WORK TO BE COMPLETED
Up to and including the line that contains "Given: Click the 600 y-axis tick label", repeat the entries below exactly from the first line on. Do not carry over any pictures.

RAW DATA
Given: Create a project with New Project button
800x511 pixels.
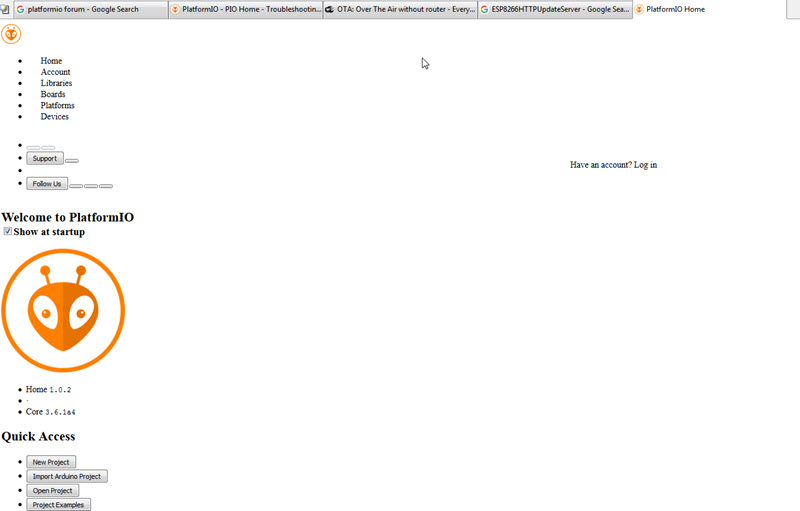Looking at the screenshot, I should pos(51,462).
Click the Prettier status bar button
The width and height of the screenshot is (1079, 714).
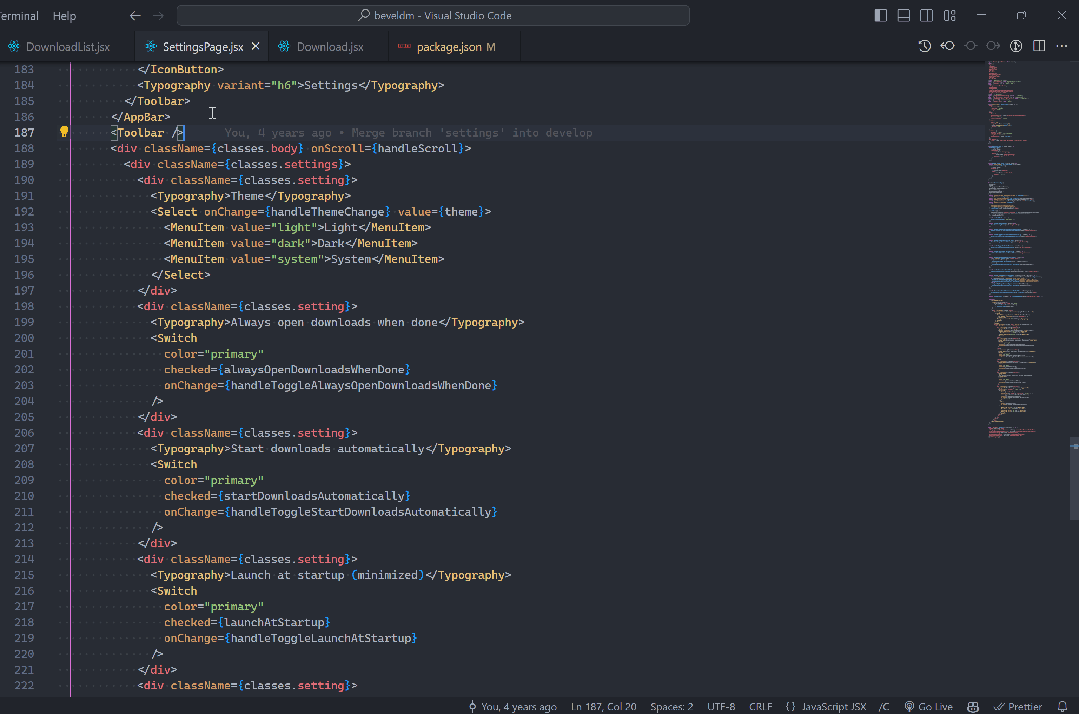point(1018,706)
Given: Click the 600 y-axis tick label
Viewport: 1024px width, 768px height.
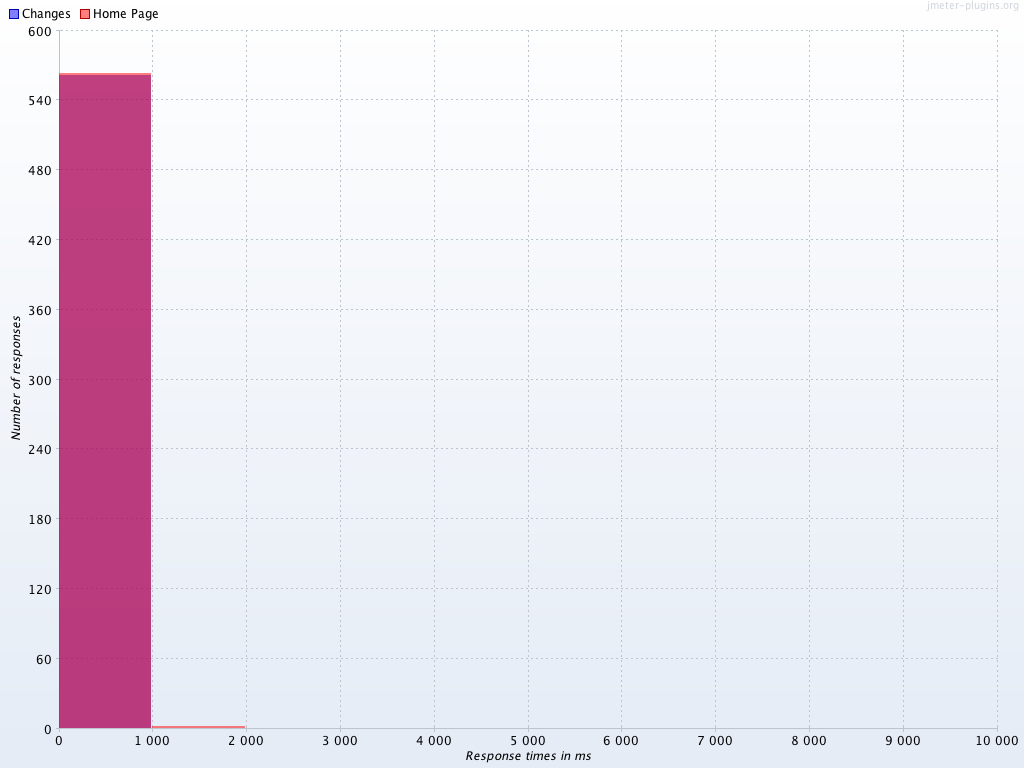Looking at the screenshot, I should click(40, 31).
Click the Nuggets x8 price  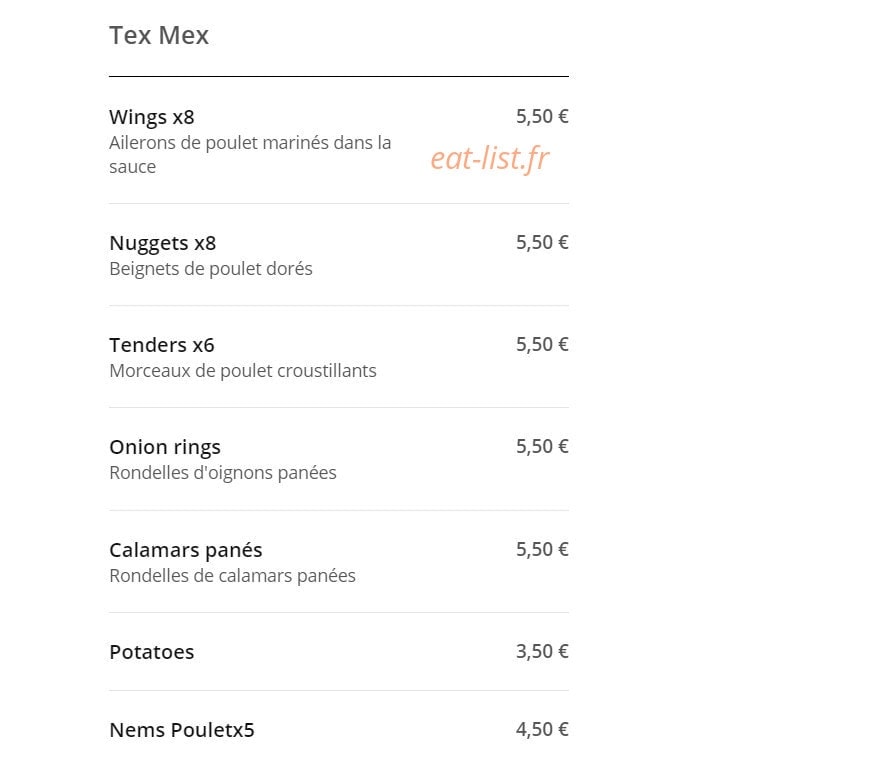click(542, 242)
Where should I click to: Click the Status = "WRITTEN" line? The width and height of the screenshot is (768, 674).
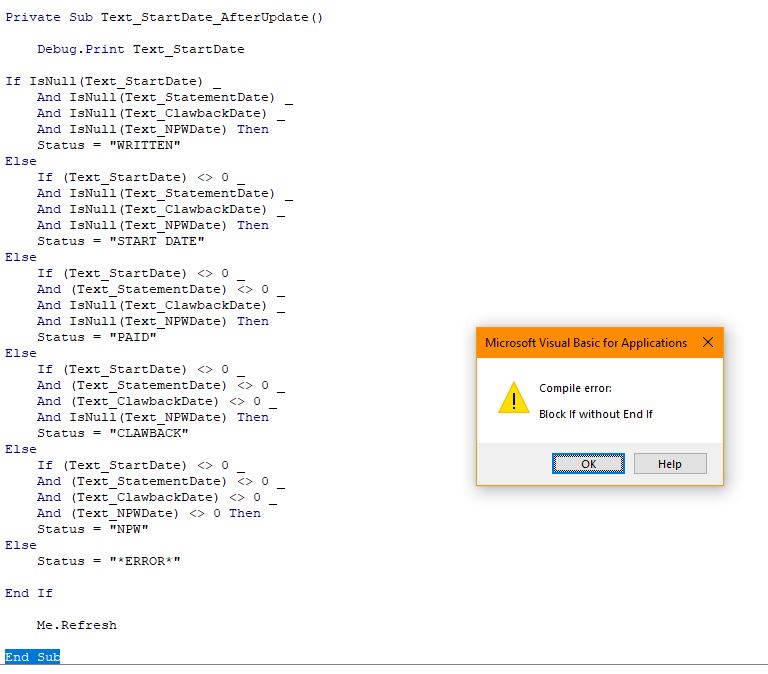[108, 145]

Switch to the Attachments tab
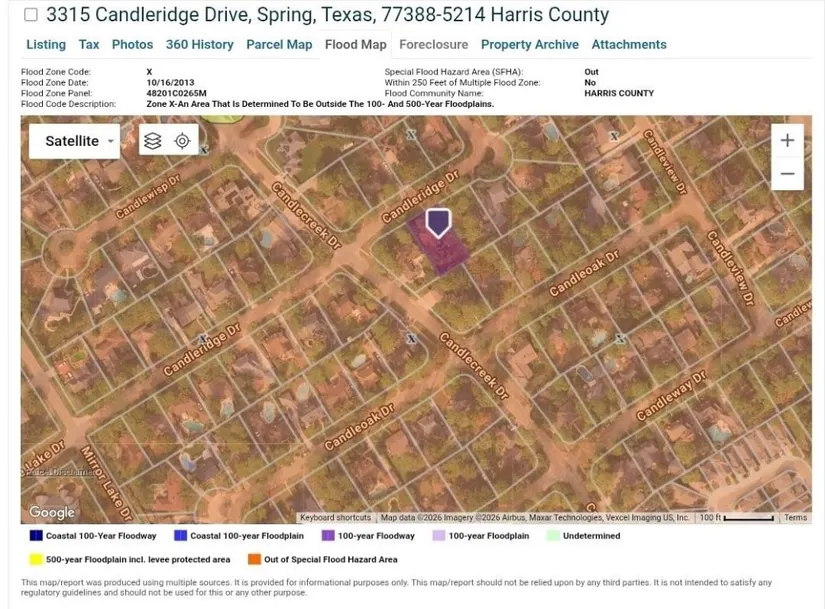tap(628, 45)
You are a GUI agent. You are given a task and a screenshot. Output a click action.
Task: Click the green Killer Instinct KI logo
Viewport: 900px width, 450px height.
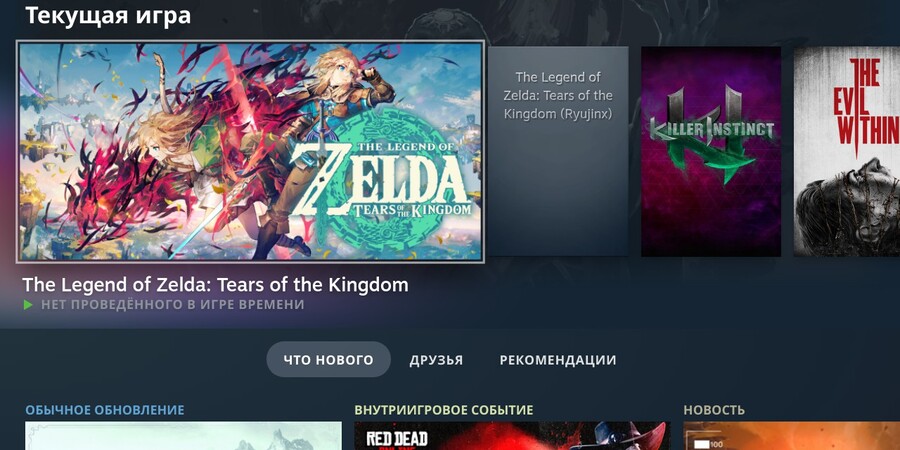point(711,134)

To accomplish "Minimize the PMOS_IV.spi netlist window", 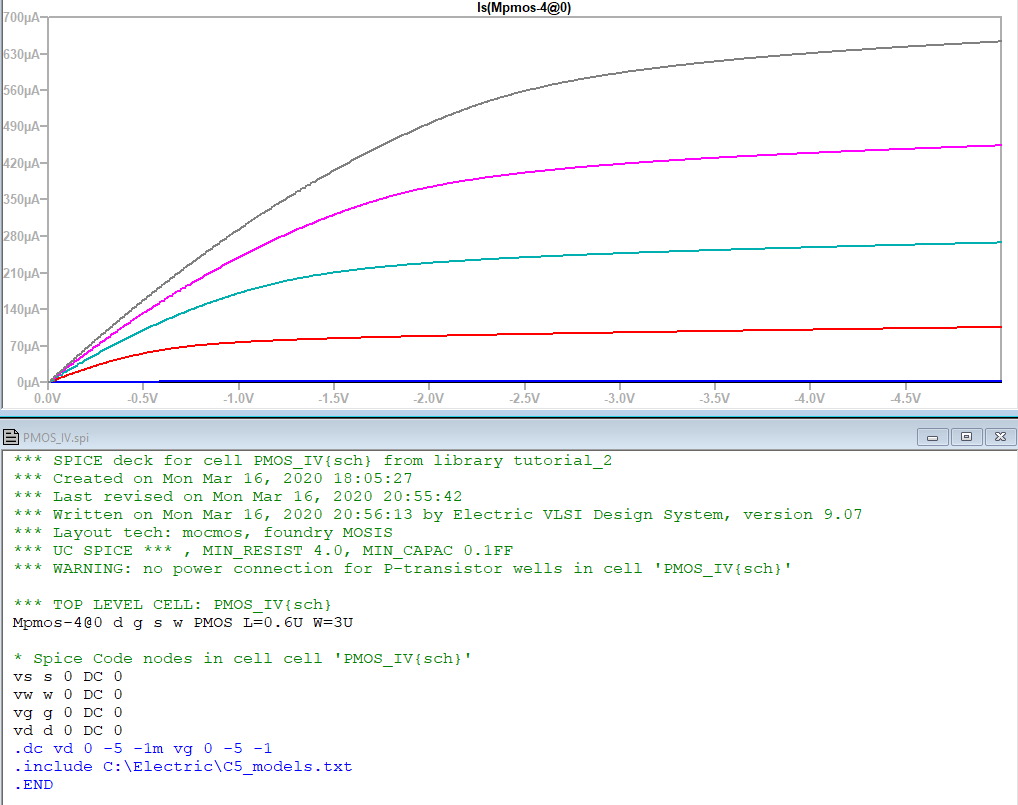I will coord(936,437).
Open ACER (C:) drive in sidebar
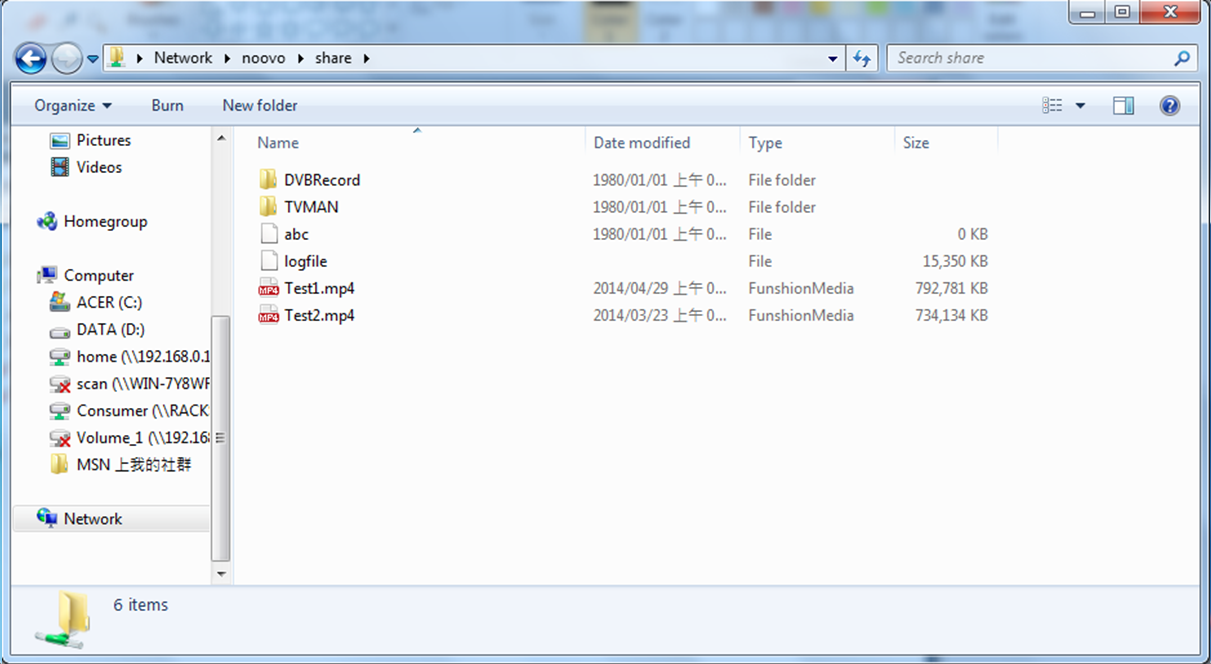 (109, 302)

OUTPUT FOR THIS EXERCISE
Given: Create a project with New Project button
800x511 pixels.
Looking at the screenshot, I should pos(51,462).
Click the Prettier status bar button
The width and height of the screenshot is (1079, 714).
point(1018,706)
Given: Click the 600 y-axis tick label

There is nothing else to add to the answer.